Economic interdependence is prominent phenomenon whereby countries dependent on each other for the resources they do not have. Resources are scattered unevenly across the globe, and no country can fully rely on itself without having to depend on the resources from other countries. Nonetheless, many factors have fuelled this type of interdependence between countries.
Multinational corporations have played a significant role in promoting the economic interdependence among countries with different levels of development. A common trend is when industrialized countries that lack a certain raw material take to establish their labor-intensive processing industries in developing countries having that particular raw material. The developing countries will then benefit from fair prices of goods produced in their own countries, as well as from job opportunities created by the labor-intensive processing industries. In this case, both developed and developing countries will benefit from equitable distribution of worldwide resources (labor and raw materials). This deepens economic interdependence among countries.
Transportation and Communication
Transportation and communication networks that link different countries with different levels of development have been key factors that have promoted economic interdependence. This is because raw materials, capital and manufactured goods are scattered unequally around the world, so that no country has all the resources it requires. To get these resources, transportation and communication systems must come in handy as they provide the means by which countries can exchange labor, raw materials or capital. This can be noticed when trucks transport frozen vegetables to markets miles from places where they are produced or when airplanes transport large business passengers thousands of miles to other countries.
International Flow of Capital
The massive international flow of capital in form of direct investments, public and private loans, and shares in stock markets through the financial institutions have increased economic interdependence. They have provided financial resources essential for investment, so that developing countries have been able to benefit widely by acquiring loans or capital shares. International capital flow has also enabled the expansion of markets in different regions of the world. According to Association of South Eastern Asian Nations’ (ASEAN) estimates, as of 1999, private capital flows to developing countries was approximately worth U.S. $300 billion per annum, compared to less than US $50 billion before the beginning of the 1990s.

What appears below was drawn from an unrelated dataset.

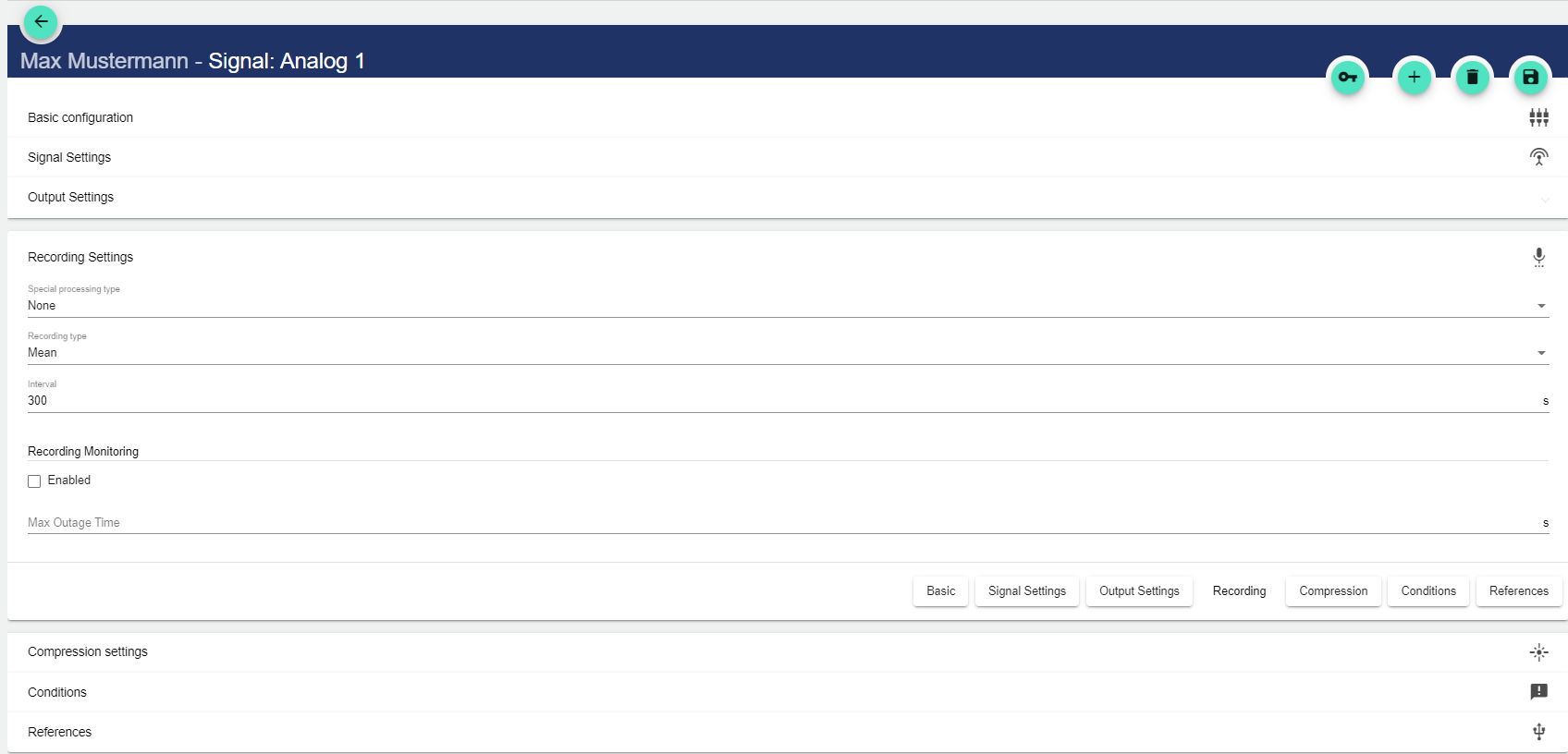This screenshot has width=1568, height=754.
Task: Click the References button
Action: click(1518, 591)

The role of energy in the global economic growth and prosperity cannot be ignored as a factor of economic interdependence. Countries across the globe have made economic and energy links, such as the OPEC countries (Organization of the Petroleum Producing Countries), to establish relationships in producing oil and exporting to countries that cannot produce oil. For example, petroleum is shipped from Africa, Asia and Latin America to the United States, Western Europe or Japan. In return, electronics and processed food from these countries are then shipped to Africa, Asia and Latin America.